Memory issue with hesin_diag to codition_occurrence #310

Closed MaximMoinat closed 3 years ago

MaximMoinat commented 3 years ago

This mapping loads the whole source data (hesin and hesin_diag) into memory, because we do some pandas dataframe operations on it (drop duplicates, merge).

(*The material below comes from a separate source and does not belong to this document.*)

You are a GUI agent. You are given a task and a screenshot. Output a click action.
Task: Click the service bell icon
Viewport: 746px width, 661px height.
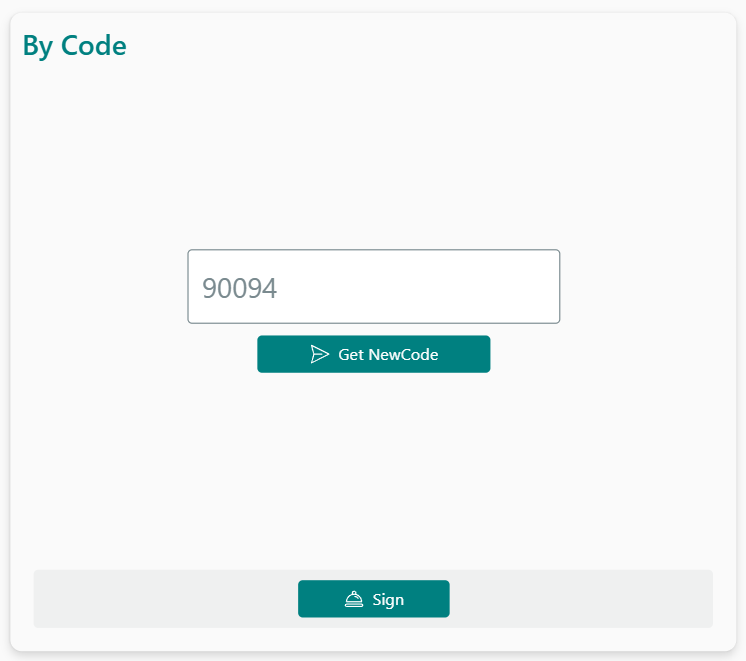click(x=354, y=599)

As the data is big (millions of records) and the memory on the server low (few GB), this causes a crash because of memory.

We should find an alternative to loading the whole tables in memory.

https://github.com/EHDEN/ETL-UK-Biobank/blob/9ee393a017427eebaa89555b282c71eae9988c64/src/main/python/transformation/hesin_diag_to_condition_occurrence.py#L21-L24

spiros commented 3 years ago

is dask maybe a good alternative?

On Thu, Jul 1, 2021 at 11:26 AM Maxim Moinat @.***> wrote:

This mapping loads the whole source data (hesin and hesin_diag) into memory, because we do some pandas dataframe operations on it (drop duplicates, merge). As the data is big (millions of records) and the memory on the server low (few GB), this causes a crash because of memory.

We should find an alternative to loading the whole tables in memory.

https://github.com/EHDEN/ETL-UK-Biobank/blob/9ee393a017427eebaa89555b282c71eae9988c64/src/main/python/transformation/hesin_diag_to_condition_occurrence.py#L21-L24

— You are receiving this because you are subscribed to this thread. Reply to this email directly, view it on GitHub https://github.com/EHDEN/ETL-UK-Biobank/issues/310, or unsubscribe https://github.com/notifications/unsubscribe-auth/AAAFZZBHXS2KGQHEQXQY363TVQRDBANCNFSM47T7ZGHQ .

MaximMoinat commented 3 years ago

Made minor changes, whole ETL can run now.